Additionally, the patternability and electrical conductivity of LIG make it an ideal candidate for integrating into bio-MEMS (biological microelectromechanical systems) and lab-on-a-chip platforms. These technologies use precise microfabrication techniques and electrically active surfaces to mimic biological processes in vitro, enabling high-throughput screening, drug testing, and disease modeling. The ability to fabricate LIG directly on polymeric substrates through laser scribing also facilitates the development of cost-effective and scalable lab- and organ-on-a-chip devices with customizable surface properties.38,39 Furthermore, the inherent conductivity of LIG could enhance the functionality of such devices, enabling real-time electrical stimulation or monitoring of cellular behavior, such as electrophysiological responses.40

5. Conclusion

To summarize, this study demonstrates the potential of laser-induced graphene (LIG) as a conductive, biocompatible material for musculoskeletal tissue engineering. Through laser irradiation, polyimide substrates were transformed into highly graphitic, porous LIG with distinct fibril morphology and surface topography. The fabricated LIG substrate also exhibited good electrical conductivity and hydrophobic surface properties. Our experiments for evaluating the interaction between skeletal muscle cells and LIG demonstrate that C2C12 myoblasts adhered well to LIG surfaces and also aligned along the LIG's laser-induced pattern, an attribute essential for muscle tissue engineering. Cells showed high viability and proliferation over time on LIG surfaces. Furthermore, the expression of myogenic markers demonstrated the capability of LIG to support myogenic differentiation, which could be influenced by the electrical conductivity of LIG and directional patterning.

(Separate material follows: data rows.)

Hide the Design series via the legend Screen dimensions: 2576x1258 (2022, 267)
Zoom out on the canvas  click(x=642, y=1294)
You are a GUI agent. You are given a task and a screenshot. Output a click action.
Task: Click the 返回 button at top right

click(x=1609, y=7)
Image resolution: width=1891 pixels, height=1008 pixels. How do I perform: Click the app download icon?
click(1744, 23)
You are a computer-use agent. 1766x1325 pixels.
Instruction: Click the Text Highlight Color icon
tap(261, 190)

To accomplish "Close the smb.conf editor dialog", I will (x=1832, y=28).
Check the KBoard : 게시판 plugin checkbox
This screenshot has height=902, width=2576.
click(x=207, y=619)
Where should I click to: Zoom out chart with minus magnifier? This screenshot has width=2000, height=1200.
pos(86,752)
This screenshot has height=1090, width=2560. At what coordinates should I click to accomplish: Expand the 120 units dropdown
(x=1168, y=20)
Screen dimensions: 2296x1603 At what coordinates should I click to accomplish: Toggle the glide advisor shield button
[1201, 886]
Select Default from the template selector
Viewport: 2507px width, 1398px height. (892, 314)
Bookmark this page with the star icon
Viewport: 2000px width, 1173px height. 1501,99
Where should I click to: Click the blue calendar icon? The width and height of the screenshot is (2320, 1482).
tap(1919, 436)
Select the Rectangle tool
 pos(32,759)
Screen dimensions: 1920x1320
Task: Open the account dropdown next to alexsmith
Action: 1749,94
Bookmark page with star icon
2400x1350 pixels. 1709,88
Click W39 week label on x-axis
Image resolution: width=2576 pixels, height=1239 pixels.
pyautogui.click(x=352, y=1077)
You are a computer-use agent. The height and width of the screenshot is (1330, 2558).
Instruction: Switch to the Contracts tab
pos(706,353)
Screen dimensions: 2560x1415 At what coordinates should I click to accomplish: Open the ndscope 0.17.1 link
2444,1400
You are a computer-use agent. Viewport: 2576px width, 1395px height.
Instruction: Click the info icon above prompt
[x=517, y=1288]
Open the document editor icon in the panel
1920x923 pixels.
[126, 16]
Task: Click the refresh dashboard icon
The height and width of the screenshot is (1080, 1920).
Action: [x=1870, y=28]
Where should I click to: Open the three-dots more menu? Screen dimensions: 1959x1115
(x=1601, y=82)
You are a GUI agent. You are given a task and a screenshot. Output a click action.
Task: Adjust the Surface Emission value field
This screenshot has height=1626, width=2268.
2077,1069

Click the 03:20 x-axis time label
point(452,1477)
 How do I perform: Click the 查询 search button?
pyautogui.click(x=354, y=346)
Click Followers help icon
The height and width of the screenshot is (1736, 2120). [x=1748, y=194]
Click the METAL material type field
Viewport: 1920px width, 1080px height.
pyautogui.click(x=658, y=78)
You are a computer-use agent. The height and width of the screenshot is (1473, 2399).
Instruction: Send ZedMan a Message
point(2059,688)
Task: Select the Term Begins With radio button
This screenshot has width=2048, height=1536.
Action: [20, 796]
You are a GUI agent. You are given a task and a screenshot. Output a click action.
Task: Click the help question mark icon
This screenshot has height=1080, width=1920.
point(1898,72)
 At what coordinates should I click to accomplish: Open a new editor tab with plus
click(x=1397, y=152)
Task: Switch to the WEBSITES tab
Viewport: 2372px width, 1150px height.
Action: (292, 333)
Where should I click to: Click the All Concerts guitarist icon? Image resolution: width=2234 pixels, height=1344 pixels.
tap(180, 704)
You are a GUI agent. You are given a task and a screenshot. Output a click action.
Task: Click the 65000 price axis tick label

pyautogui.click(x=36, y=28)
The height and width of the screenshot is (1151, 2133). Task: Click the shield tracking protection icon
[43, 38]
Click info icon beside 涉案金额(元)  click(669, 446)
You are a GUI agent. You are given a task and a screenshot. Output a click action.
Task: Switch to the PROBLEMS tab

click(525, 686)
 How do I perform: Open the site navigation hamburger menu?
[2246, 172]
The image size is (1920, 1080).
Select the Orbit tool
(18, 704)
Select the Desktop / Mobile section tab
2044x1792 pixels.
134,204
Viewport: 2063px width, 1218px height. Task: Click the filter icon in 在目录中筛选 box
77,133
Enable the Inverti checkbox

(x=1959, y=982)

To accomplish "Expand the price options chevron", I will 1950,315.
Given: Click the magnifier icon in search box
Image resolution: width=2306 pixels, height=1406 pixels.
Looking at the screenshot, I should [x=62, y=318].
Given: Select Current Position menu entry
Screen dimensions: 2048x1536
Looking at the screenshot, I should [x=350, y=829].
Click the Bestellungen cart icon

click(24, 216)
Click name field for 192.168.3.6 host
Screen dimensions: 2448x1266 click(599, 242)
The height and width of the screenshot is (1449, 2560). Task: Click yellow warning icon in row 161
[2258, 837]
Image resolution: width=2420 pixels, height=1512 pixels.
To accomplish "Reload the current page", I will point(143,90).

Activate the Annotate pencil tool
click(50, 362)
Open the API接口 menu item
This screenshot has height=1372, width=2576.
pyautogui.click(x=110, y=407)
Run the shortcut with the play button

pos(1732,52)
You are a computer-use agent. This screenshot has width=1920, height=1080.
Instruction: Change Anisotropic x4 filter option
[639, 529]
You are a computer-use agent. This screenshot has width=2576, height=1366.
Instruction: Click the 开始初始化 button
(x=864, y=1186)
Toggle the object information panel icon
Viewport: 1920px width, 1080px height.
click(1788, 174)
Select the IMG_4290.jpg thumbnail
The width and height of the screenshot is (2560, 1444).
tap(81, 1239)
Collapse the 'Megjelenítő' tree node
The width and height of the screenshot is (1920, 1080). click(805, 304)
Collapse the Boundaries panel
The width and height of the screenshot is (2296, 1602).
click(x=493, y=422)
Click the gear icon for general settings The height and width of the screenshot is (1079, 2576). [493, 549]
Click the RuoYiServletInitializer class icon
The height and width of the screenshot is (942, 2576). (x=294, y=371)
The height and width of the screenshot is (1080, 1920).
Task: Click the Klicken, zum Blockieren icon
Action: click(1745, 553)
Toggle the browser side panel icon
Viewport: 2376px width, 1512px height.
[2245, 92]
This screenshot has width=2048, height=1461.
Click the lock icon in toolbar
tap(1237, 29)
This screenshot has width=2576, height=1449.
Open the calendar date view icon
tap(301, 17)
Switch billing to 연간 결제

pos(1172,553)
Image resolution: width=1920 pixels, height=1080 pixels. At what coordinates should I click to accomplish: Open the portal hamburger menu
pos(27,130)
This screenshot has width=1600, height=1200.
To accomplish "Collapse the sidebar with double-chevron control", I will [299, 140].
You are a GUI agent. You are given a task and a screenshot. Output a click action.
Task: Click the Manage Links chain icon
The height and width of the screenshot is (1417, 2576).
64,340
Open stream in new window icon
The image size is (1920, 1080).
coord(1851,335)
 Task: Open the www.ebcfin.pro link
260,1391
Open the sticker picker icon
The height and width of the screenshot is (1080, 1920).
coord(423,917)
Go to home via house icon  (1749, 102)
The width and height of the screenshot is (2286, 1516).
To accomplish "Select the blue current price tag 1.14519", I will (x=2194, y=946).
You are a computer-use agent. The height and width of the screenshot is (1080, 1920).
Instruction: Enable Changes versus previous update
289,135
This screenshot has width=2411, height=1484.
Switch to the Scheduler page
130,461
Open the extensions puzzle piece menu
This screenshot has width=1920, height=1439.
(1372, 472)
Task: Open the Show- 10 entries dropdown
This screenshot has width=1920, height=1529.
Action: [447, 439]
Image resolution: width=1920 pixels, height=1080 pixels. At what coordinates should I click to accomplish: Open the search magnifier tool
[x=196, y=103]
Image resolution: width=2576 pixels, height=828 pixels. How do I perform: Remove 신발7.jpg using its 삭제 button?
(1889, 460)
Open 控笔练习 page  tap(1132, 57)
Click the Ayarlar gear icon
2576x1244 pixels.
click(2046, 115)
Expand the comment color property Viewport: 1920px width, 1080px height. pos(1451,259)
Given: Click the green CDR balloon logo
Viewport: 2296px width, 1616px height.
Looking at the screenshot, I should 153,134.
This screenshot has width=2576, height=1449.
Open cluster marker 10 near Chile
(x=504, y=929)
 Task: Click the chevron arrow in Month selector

Although late-stage differentiation was observed to progress more slowly on LIG than on PI, these results indicate that with further optimization, LIG scaffolds could offer both bioelectrical functionality and mechanical compatibility for muscle repair and regeneration. This work underscores the viability of LIG as a scaffold material, pointing toward new pathways for developing advanced tissue-engineered solutions for musculoskeletal repair. Furthermore, the directionality of cells demonstrated in culture is insightful regarding potential uses of LIG for patterning cell culture systems and bio-MEMS for future lab- and organ-on-a-chip applications.

Data availability

Data are available upon request from the authors.

Conflicts of interest

The authors declare that they have no known competing financial interests or personal relationships that could have appeared to influence the work reported in this paper.

Acknowledgements

The authors thank Prof. Jan Korvink from the Institute of Microstructure Technology at the Karlsruhe Institute of Technology (KIT), Germany, for providing the facilities used in LIG fabrication. The authors also thank Ms Ahsana Sadaf of KIT for assisting with the white light interferometry characterization and Dr Jennifer Patterson from IMDEA Materials Institute for providing the cells for this study.